DATA FOR REVIEW
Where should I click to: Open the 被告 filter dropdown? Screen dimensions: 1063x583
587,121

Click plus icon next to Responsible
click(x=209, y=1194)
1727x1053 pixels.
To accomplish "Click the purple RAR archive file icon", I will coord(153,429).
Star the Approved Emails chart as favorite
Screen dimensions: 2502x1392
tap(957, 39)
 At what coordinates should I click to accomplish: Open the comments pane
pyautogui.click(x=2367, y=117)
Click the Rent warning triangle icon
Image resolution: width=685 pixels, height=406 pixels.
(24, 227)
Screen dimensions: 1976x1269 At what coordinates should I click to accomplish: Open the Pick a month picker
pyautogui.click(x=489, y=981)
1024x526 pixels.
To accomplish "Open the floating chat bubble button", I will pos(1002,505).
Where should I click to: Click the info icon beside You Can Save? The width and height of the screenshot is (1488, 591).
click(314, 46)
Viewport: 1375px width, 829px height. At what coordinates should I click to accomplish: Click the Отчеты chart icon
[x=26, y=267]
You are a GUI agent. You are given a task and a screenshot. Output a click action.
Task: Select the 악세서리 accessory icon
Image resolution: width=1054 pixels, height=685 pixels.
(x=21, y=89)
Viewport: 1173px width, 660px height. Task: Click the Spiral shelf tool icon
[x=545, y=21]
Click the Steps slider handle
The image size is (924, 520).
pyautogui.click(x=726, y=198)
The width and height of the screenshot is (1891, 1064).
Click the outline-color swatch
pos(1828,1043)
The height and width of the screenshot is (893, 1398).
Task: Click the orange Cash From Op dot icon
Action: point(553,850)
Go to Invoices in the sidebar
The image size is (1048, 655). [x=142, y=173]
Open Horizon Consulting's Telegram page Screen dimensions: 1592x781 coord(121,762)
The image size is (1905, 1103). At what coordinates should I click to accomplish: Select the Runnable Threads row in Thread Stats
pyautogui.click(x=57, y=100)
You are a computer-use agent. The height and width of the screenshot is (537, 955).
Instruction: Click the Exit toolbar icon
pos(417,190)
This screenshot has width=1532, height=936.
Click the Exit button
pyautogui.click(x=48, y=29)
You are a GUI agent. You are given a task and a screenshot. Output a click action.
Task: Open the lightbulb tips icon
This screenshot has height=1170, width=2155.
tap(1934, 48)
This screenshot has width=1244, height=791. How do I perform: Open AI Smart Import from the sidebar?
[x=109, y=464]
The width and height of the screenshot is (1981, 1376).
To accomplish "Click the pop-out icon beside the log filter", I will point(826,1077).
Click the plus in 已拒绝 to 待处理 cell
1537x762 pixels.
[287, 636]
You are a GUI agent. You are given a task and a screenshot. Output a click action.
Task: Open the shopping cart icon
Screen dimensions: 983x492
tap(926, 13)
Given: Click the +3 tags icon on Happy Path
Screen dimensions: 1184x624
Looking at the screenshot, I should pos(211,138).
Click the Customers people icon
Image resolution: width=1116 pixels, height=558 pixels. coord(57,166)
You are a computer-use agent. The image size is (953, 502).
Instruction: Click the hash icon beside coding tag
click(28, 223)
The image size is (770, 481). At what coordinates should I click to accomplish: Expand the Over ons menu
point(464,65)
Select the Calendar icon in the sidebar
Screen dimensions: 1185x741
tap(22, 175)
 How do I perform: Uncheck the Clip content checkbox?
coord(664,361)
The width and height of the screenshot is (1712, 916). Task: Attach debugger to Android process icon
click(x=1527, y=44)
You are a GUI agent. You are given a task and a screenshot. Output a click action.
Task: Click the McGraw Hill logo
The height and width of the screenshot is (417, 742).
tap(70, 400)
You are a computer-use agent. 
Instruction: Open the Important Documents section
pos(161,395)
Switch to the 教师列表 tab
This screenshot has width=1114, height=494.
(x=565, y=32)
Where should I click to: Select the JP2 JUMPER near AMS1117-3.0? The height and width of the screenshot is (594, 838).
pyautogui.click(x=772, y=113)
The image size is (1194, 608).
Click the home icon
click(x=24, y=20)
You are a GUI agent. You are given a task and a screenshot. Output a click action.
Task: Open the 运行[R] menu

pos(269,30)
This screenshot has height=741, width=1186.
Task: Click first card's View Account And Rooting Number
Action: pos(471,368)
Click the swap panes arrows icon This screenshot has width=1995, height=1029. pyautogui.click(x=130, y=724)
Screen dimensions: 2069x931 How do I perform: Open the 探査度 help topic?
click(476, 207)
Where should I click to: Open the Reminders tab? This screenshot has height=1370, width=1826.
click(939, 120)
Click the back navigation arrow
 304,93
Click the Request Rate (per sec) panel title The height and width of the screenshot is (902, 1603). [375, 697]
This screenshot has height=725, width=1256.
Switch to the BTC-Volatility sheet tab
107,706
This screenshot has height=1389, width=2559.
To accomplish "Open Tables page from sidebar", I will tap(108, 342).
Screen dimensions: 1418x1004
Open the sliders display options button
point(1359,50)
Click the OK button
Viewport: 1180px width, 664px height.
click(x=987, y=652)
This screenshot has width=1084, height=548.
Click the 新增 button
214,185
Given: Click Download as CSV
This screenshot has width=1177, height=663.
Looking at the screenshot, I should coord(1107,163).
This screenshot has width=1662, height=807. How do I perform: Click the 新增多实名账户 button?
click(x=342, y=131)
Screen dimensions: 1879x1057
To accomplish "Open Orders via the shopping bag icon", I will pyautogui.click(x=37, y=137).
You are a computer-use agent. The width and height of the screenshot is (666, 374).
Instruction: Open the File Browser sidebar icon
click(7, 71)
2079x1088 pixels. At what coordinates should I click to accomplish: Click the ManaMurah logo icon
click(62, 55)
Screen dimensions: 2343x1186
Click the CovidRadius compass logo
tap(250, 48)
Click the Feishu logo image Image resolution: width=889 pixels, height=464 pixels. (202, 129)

ABOUT THIS TASK
Every entry is to be restated word for word, with nothing dropped.

RESPONSE TO THIS TASK
Where should I click to: Open the 被告 filter dropdown? Screen dimensions: 1063x583
587,121

Click plus icon next to Responsible
click(x=209, y=1194)
1727x1053 pixels.
To accomplish "Click the purple RAR archive file icon", I will coord(153,429).
Star the Approved Emails chart as favorite
Screen dimensions: 2502x1392
tap(957, 39)
 At what coordinates should I click to accomplish: Open the comments pane
pyautogui.click(x=2367, y=117)
Click the Rent warning triangle icon
Image resolution: width=685 pixels, height=406 pixels.
(24, 227)
Screen dimensions: 1976x1269 At what coordinates should I click to accomplish: Open the Pick a month picker
pyautogui.click(x=489, y=981)
1024x526 pixels.
To accomplish "Open the floating chat bubble button", I will pos(1002,505).
Where should I click to: Click the info icon beside You Can Save? The width and height of the screenshot is (1488, 591).
click(314, 46)
Viewport: 1375px width, 829px height. At what coordinates should I click to accomplish: Click the Отчеты chart icon
[x=26, y=267]
You are a GUI agent. You are given a task and a screenshot. Output a click action.
Task: Select the 악세서리 accessory icon
Image resolution: width=1054 pixels, height=685 pixels.
(x=21, y=89)
Viewport: 1173px width, 660px height. Task: Click the Spiral shelf tool icon
[x=545, y=21]
Click the Steps slider handle
The image size is (924, 520).
pyautogui.click(x=726, y=198)
The width and height of the screenshot is (1891, 1064).
Click the outline-color swatch
pos(1828,1043)
The height and width of the screenshot is (893, 1398).
Task: Click the orange Cash From Op dot icon
Action: point(553,850)
Go to Invoices in the sidebar
The image size is (1048, 655). [x=142, y=173]
Open Horizon Consulting's Telegram page Screen dimensions: 1592x781 coord(121,762)
The image size is (1905, 1103). At what coordinates should I click to accomplish: Select the Runnable Threads row in Thread Stats
pyautogui.click(x=57, y=100)
You are a computer-use agent. The height and width of the screenshot is (537, 955).
Instruction: Click the Exit toolbar icon
pos(417,190)
This screenshot has width=1532, height=936.
Click the Exit button
pyautogui.click(x=48, y=29)
You are a GUI agent. You are given a task and a screenshot. Output a click action.
Task: Open the lightbulb tips icon
This screenshot has height=1170, width=2155.
tap(1934, 48)
This screenshot has width=1244, height=791. How do I perform: Open AI Smart Import from the sidebar?
[x=109, y=464]
The width and height of the screenshot is (1981, 1376).
To accomplish "Click the pop-out icon beside the log filter", I will point(826,1077).
Click the plus in 已拒绝 to 待处理 cell
1537x762 pixels.
[287, 636]
You are a GUI agent. You are given a task and a screenshot. Output a click action.
Task: Open the shopping cart icon
Screen dimensions: 983x492
tap(926, 13)
Given: Click the +3 tags icon on Happy Path
Screen dimensions: 1184x624
Looking at the screenshot, I should pos(211,138).
Click the Customers people icon
Image resolution: width=1116 pixels, height=558 pixels. coord(57,166)
You are a computer-use agent. The image size is (953, 502).
Instruction: Click the hash icon beside coding tag
click(28, 223)
The image size is (770, 481). At what coordinates should I click to accomplish: Expand the Over ons menu
point(464,65)
Select the Calendar icon in the sidebar
Screen dimensions: 1185x741
tap(22, 175)
 How do I perform: Uncheck the Clip content checkbox?
coord(664,361)
The width and height of the screenshot is (1712, 916). Task: Attach debugger to Android process icon
click(x=1527, y=44)
You are a GUI agent. You are given a task and a screenshot. Output a click action.
Task: Click the McGraw Hill logo
The height and width of the screenshot is (417, 742).
tap(70, 400)
You are a computer-use agent. 
Instruction: Open the Important Documents section
pos(161,395)
Switch to the 教师列表 tab
This screenshot has width=1114, height=494.
(x=565, y=32)
Where should I click to: Select the JP2 JUMPER near AMS1117-3.0? The height and width of the screenshot is (594, 838).
pyautogui.click(x=772, y=113)
The image size is (1194, 608).
Click the home icon
click(x=24, y=20)
You are a GUI agent. You are given a task and a screenshot. Output a click action.
Task: Open the 运行[R] menu

pos(269,30)
This screenshot has height=741, width=1186.
Task: Click first card's View Account And Rooting Number
Action: pos(471,368)
Click the swap panes arrows icon This screenshot has width=1995, height=1029. pyautogui.click(x=130, y=724)
Screen dimensions: 2069x931 How do I perform: Open the 探査度 help topic?
click(476, 207)
Where should I click to: Open the Reminders tab? This screenshot has height=1370, width=1826.
click(939, 120)
Click the back navigation arrow
 304,93
Click the Request Rate (per sec) panel title The height and width of the screenshot is (902, 1603). [375, 697]
This screenshot has height=725, width=1256.
Switch to the BTC-Volatility sheet tab
107,706
This screenshot has height=1389, width=2559.
To accomplish "Open Tables page from sidebar", I will tap(108, 342).
Screen dimensions: 1418x1004
Open the sliders display options button
point(1359,50)
Click the OK button
Viewport: 1180px width, 664px height.
click(x=987, y=652)
This screenshot has width=1084, height=548.
Click the 新增 button
214,185
Given: Click Download as CSV
This screenshot has width=1177, height=663.
Looking at the screenshot, I should coord(1107,163).
This screenshot has width=1662, height=807. How do I perform: Click the 新增多实名账户 button?
click(x=342, y=131)
Screen dimensions: 1879x1057
To accomplish "Open Orders via the shopping bag icon", I will pyautogui.click(x=37, y=137).
You are a computer-use agent. The width and height of the screenshot is (666, 374).
Instruction: Open the File Browser sidebar icon
click(7, 71)
2079x1088 pixels. At what coordinates should I click to accomplish: Click the ManaMurah logo icon
click(62, 55)
Screen dimensions: 2343x1186
Click the CovidRadius compass logo
tap(250, 48)
Click the Feishu logo image Image resolution: width=889 pixels, height=464 pixels. (202, 129)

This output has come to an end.